AES + F, Olga Chernysheva, Francisco Infante Arana, Oleg Kulik, Igor Makarevich, Sergueï Maximishin, Boris Mikhailov, Vladislav Monroe, Galina Moskaleva, Anton Olshvang, Boris Orlov, Ilia Piganov, Irina Polin, Alexey Titarenko et Alexandre Victorov
Chroniques russes
A l’occasion de l’année France-Russie , le Théâtre de la photographie et de l’mage présente l’exposition «Chroniques Russes».
Une influence politique et sociale
Vécu comme un véritable bouleversement, l’éclatement de l’Union Soviétique a provoqué un incroyable élan créatif mêlant ironie, nostalgie, critique et réflexion, alors que s’instaurait dans le même temps un questionnement tout aussi prégnant sur les notions d’identité, d’histoire et de territoire.

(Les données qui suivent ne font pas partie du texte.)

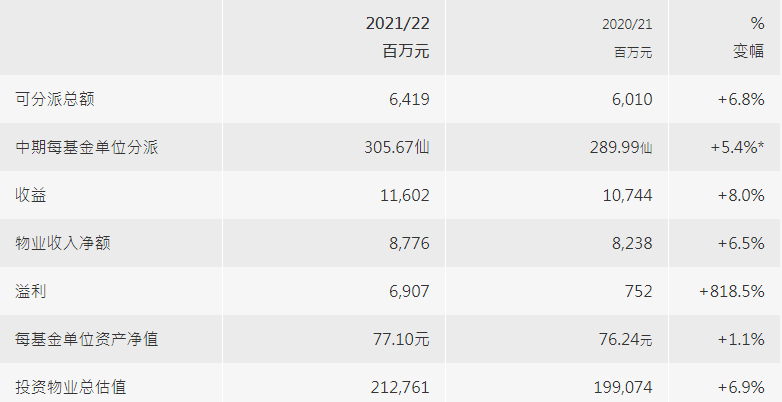The height and width of the screenshot is (402, 782).
Task: Click the 物业收入净额 row label
Action: click(63, 243)
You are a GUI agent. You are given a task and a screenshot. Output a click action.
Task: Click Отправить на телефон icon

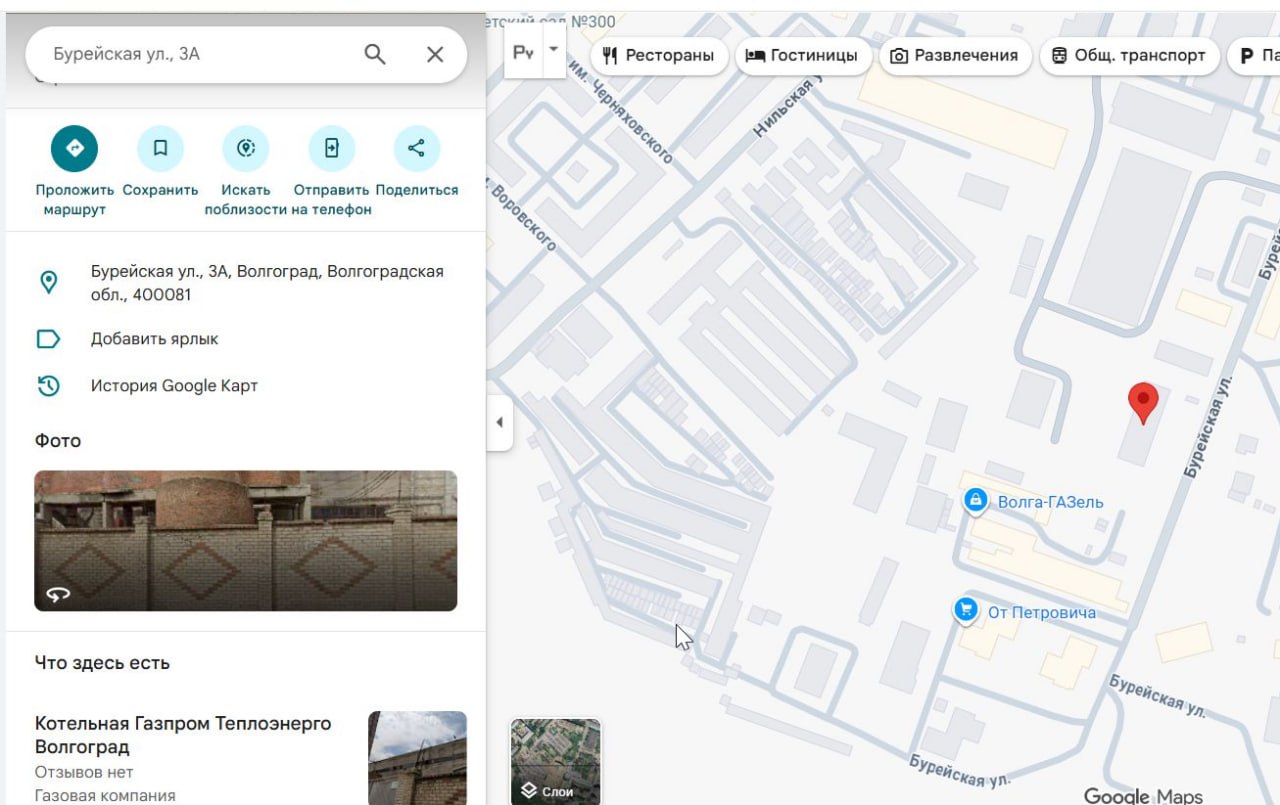pos(331,149)
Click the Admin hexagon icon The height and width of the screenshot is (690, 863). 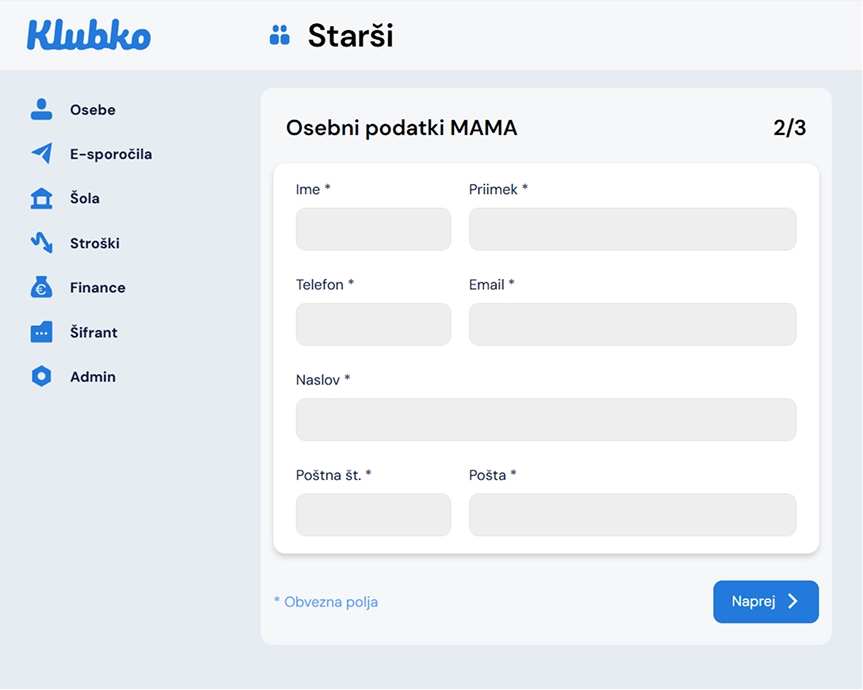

La Russie composée d’ethnies, de cultures et de religions tout aussi variées que disparates, a trouvé avec ses artistes contemporains des observateurs attentifs, des chroniqueurs talentueux de cette situation ambigüe qui associe la nostalgie de la Grande Russie, une formidable énergie créatrice et une irruption tout aussi rapide des codes de la mondialisation.
L’esthétique du réalisme socialiste
Si la photographie documentaire demeure toujours aussi vivante pour décrire la société russe, et Sergueï Maximishin en est un parfait exemple, les artistes plasticiens ne sont pas en reste. Usant d’éléments du quotidien comme Olga Chernysheva avec sa série des bonnets en laine, ou Anton Olshvang qui énonce le groupe sanguin de ses modèles sur leur robe de chambre au tissu caucasien , ou du travestissement à l’exemple de Monroe et du groupe AES + F, nombreux sont les artistes qui s’interrogent sur leur identité et leur citoyenneté.
Ils vont tout d’abord avouer volontiers se préoccuper des «missing images», ces images manquantes de leur Histoire, que le pouvoir politique leur a confisquées. Aussi, voit-on apparaître des artistes, à l’exemple de Boris Mikhailov ou Galina Moskaleva, qui vont reconstruire le chaînon manquant de leur passé ou de l’histoire collective.
Leur culture, très présente dans leurs oeuvres, transparaît au titre de la citation comme Monroe travestie en Dostoïevski ou en Charlot, ou Igor Makarevitch qui ressuscite le personnage de Buratino, le jumeau russe de Pinocchio, tandis que la jeune Irina Polin énumère, en des constructions improbables, les multiples et surabondants bibelots russes.
Les traces de l’Histoire ressurgissent tout aussi souvent avec Boris Orlov qui retravaille, en les peignant, des photographies historiques qui appartiennent au patrimoine national.
lia Piganov parodiant un travail d’inventaire et de catalo-gage, photographie des objets les plus ordinaires de la vie comme les humbles trésors d’une collectivité qui y a successivement déposé ses souvenirs, ses souffrances et son histoire.
Une représentation de la nature et du paysage
Par ailleurs, la représentation de la nature et celle du paysage traversent comme une constante, l’histoire de la photographie russe. Aussi, n’est-ce pas étonnant de retrouver cette préoccupation chez Alexandre Victorov, photographe trop tôt disparu, qui a fait de la nature son terrain d’expérimentation des formes visuelles. De même, Alexey Titarenko décrit-il avec l’œil nostalgique du poète, dans le silence d’une image où les rares personnages sont noyés dans la brume ou la neige, une ville fantôme héritière d’un passé de légende.
Une critique de la nature humaine
Si Francisco Infante Arana peut être considéré comme l’un des représentants majeurs du land art, son projet de reconstruction du ciel étoilé peut se décrire comme une tentative désespérée de remettre de l’ordre, tel un démiurge, dans une nature malmenée mais aussi dans une société socialiste devenue oppressante.
Oleg Kulik aime la provocation. Ses actions charnelles, agressives et spectaculaires s’opposent au caractère intellectuel et confidentiel des actions conceptuelles. Sa quête tolstoïenne d’une harmonie perdue et d’un dépassement de l’opposition entre l’art et la vie entre en résonance avec une époque à la recherche de valeurs authentiques et russes.
A mi-chemin entre le baroque, le constructivisme et la réalité documentaire, la photographie russe contemporaine s’avère riche de ces influences diverses.